After her mother’s death in 1997, Hilary, the daughter of Ernest’s younger brother Leicester, inherits an audiocassette. On the tape is a recording of a fireside storytelling session given by Leicester, who had committed suicide 15 years earlier. Hilary transcribes these tales she has never heard before, weaving them with the chatter of his fireside companions and with her own feelings, and the result is a book that rejoices in the simple beauty of a story. A huntsman and writer like his brother, Leicester describes adventures that he and Ernest experienced around the globe—with tales of nighttime crocodile hunts and slim escapes from stone-throwing baboons.
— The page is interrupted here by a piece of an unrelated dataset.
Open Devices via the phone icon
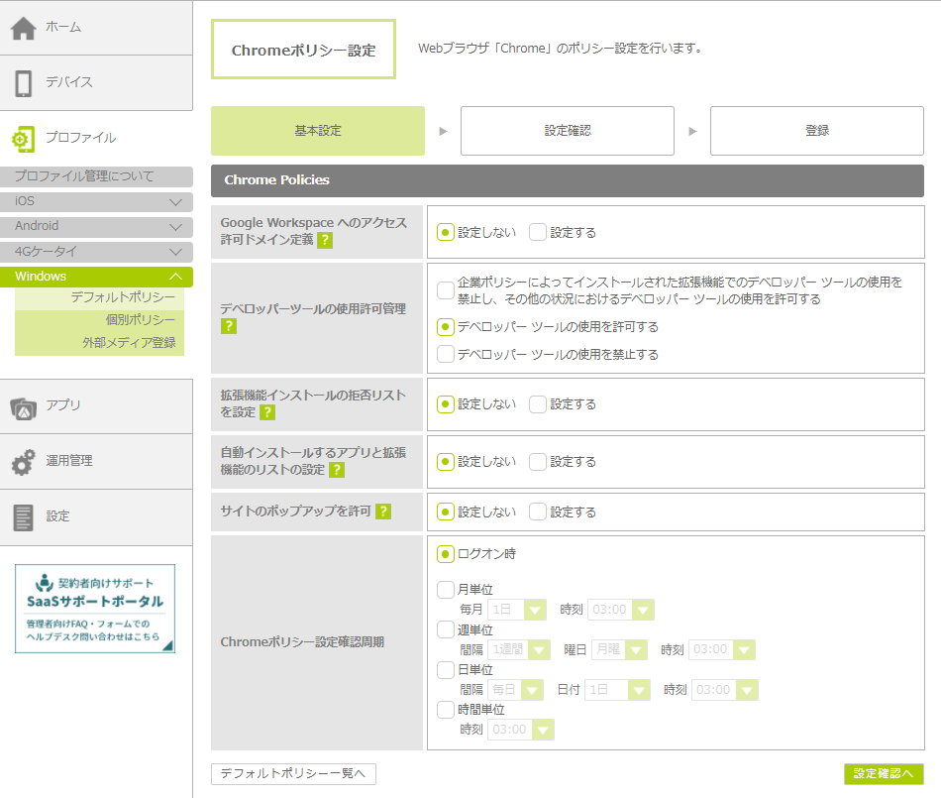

Together, Leicester and his brother—often his savior—make a dynamic duo, and his tales are awesome, admirable, and a bit incredible. The pair escapes vicious packs of cannibal dogs, kills a king cobra, captures wild ostriches in Africa, and slays a kimodo dragon in the Far East. Or do they? As Hilary, Lindsay, and their daughters listen to the recording, they just can’t decide whether these are true stories or tall tales. Here, the story becomes a personal and touching one as well. Leicester Hemingway chose “the family exit” rather than suffer a double amputation made necessary by his diabetes. Hearing her father’s stories helps Hilary finally mourn his loss and gain a new perspective on her family tradition.
Hilary honors her father and celebrates her family legacy with this collection of fantastic hunting stories.